In 2010, in light of the public health interest in obtaining bioequivalence data, FDA decided to sponsor a bioequivalence study comparing Budeprion XL 300 mg to Wellbutrin XL 300 mg. This study was conducted in 24 healthy adult volunteers and was designed to measure both the rate and the extent of release of bupropion into the blood. The results of this study became available in August 2012, and show that Budeprion XL 300 mg tablets fail to release bupropion into the blood at the same rate and to the same extent as Wellbutrin XL 300 mg. FDA has not identified any new safety information associated with Budeprion XL 300 mg; however, in some patients, the drug may not provide the desired efficacy (beneficial effect).
FDA did not conduct bioequivalence studies of the other four generic versions of Wellbutrin XL 300 mg. FDA did, however, recently ask each of the other manufacturers – Anchen, Actavis, Watson, and Mylan – to conduct their own studies to assess the bioequivalence of their 300 mg extended-release bupropion tablets to Wellbutrin XL 300 mg. FDA has asked these companies to submit the data from those studies no later than March 2013. FDA believes the study results may be unique to the Impax/Teva version of 300 mg bupropion hydrochloride. FDA does not currently have data indicating that the other four generic products are not bioequivalent to Wellbutrin XL 300 mg. The Agency will review the data from the additional bioequivalence studies when the data are received, and will provide additional updates at that time.

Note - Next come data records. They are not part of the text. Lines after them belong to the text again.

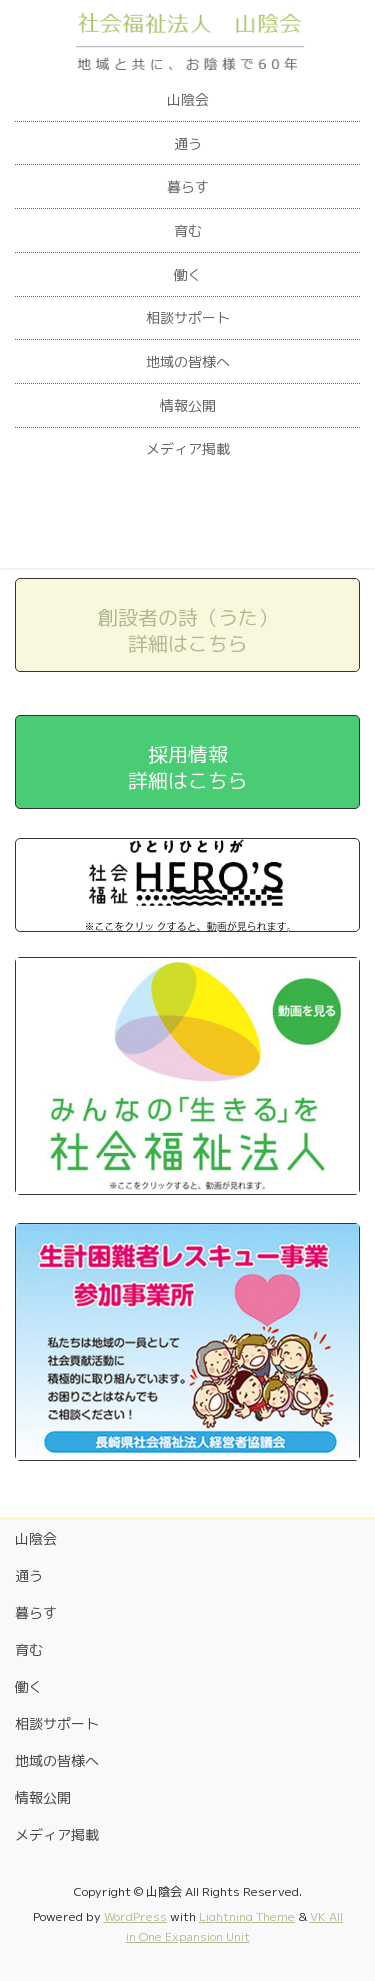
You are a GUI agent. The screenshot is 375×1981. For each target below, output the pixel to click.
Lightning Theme (247, 1916)
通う (188, 143)
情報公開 (188, 405)
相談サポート (188, 317)
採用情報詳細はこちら (188, 767)
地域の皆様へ (188, 361)
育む (188, 230)
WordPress (135, 1916)
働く (188, 274)
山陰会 (188, 99)
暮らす (188, 186)
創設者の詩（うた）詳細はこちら (188, 630)
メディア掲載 (188, 448)
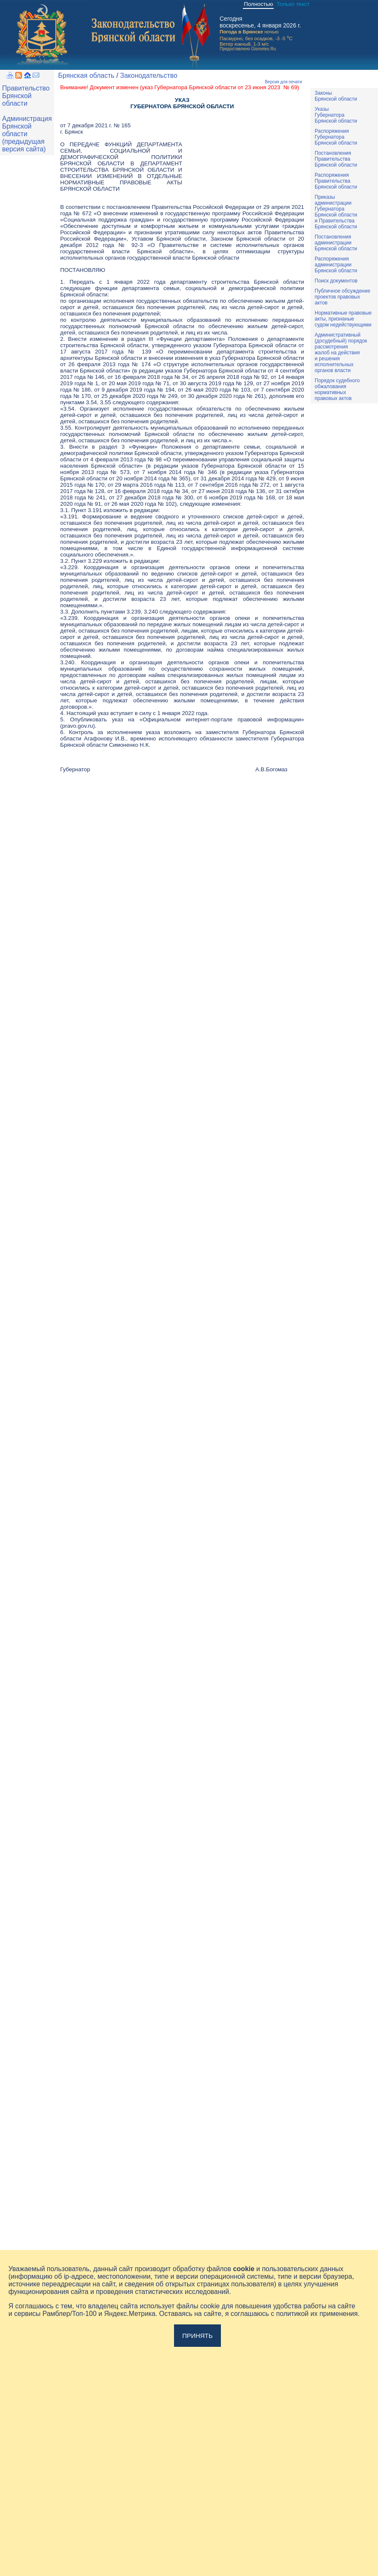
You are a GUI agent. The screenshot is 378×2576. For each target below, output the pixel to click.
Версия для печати (283, 81)
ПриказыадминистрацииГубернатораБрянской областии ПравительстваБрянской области (336, 212)
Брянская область (86, 75)
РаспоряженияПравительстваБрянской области (336, 181)
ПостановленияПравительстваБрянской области (336, 159)
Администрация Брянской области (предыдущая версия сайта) (27, 134)
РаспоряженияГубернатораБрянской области (336, 137)
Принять (197, 2335)
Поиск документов (336, 281)
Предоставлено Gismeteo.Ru (248, 49)
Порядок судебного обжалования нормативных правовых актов (337, 389)
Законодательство (148, 75)
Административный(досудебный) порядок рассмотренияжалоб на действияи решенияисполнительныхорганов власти (341, 352)
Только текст (293, 4)
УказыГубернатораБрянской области (336, 115)
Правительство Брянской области (25, 96)
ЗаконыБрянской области (336, 96)
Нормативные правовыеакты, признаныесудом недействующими (343, 319)
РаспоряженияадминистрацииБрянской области (336, 265)
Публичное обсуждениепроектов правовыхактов (342, 297)
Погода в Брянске (241, 31)
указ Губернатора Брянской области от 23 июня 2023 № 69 (219, 87)
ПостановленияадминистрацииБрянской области (336, 243)
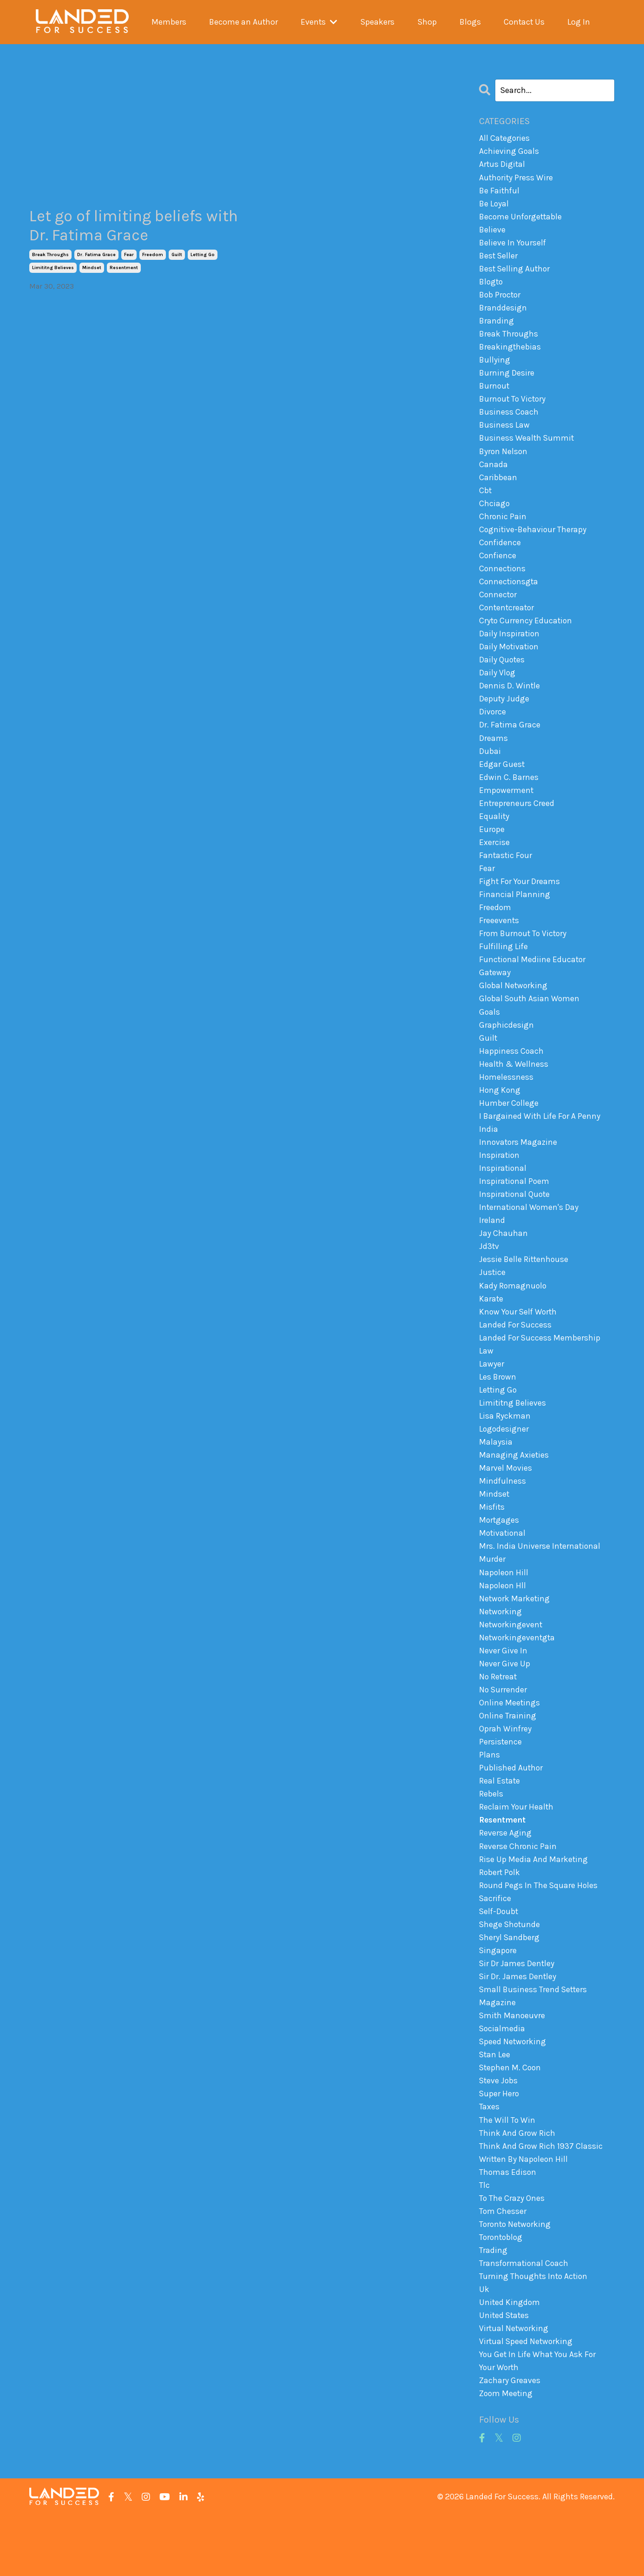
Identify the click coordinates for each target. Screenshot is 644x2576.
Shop (427, 22)
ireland (492, 1249)
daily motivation (509, 660)
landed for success (515, 1356)
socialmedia (502, 2079)
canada (493, 473)
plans (489, 1798)
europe (492, 847)
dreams (493, 753)
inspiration (499, 1182)
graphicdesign (506, 1048)
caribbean (498, 486)
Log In (579, 22)
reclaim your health (516, 1851)
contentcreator (507, 619)
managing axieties (514, 1490)
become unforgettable (522, 218)
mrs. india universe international (540, 1584)
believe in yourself (513, 245)
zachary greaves (509, 2440)
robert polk (500, 1918)
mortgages (499, 1557)
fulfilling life (504, 968)
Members (168, 22)
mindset (91, 269)
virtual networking (514, 2387)
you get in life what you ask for (538, 2413)
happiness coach (511, 1075)
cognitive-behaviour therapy (533, 540)
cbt (485, 499)
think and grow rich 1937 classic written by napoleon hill (541, 2206)
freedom (152, 256)
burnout (495, 392)
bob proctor (501, 298)
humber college (509, 1128)
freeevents (499, 941)
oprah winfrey (505, 1771)
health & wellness (514, 1088)
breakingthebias (510, 352)
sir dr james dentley (517, 2012)
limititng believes (53, 269)
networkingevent (511, 1664)
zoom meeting (506, 2454)
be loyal (494, 205)
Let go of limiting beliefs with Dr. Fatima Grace (123, 226)
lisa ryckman (505, 1450)
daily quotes (502, 673)
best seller (499, 258)
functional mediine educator (533, 981)
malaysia (496, 1476)
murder (492, 1597)
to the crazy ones (512, 2253)
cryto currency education (526, 633)
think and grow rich (517, 2186)
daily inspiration (509, 646)
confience (498, 566)
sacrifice (495, 1945)
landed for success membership (540, 1369)
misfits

Budeprion XL 300 mg tablets manufactured by Impax and marketed by Teva are not therapeutically equivalent to Wellbutrin XL 300 mg and will be removed from the market by Impax/Teva. FDA’s actions with respect to Budeprion XL 300 mg reflect FDA’s ongoing role in monitoring drugs on the market to ensure their continued safety and efficacy. The role of patients and health care professionals in sharing their experiences with generic versions of Wellbutrin XL 300 mg contributed to further studies, which led to this action. FDA remains firmly committed to its science-based responsibilities and to making sure that generic drugs are safe and effective. This commitment is reflected in the results of the FDA-sponsored bioequivalence study described above.
Patients taking Budeprion XL 300 mg as a substitute for Wellbutrin XL 300 mg should talk with their health care professionals if they have questions about taking this medication.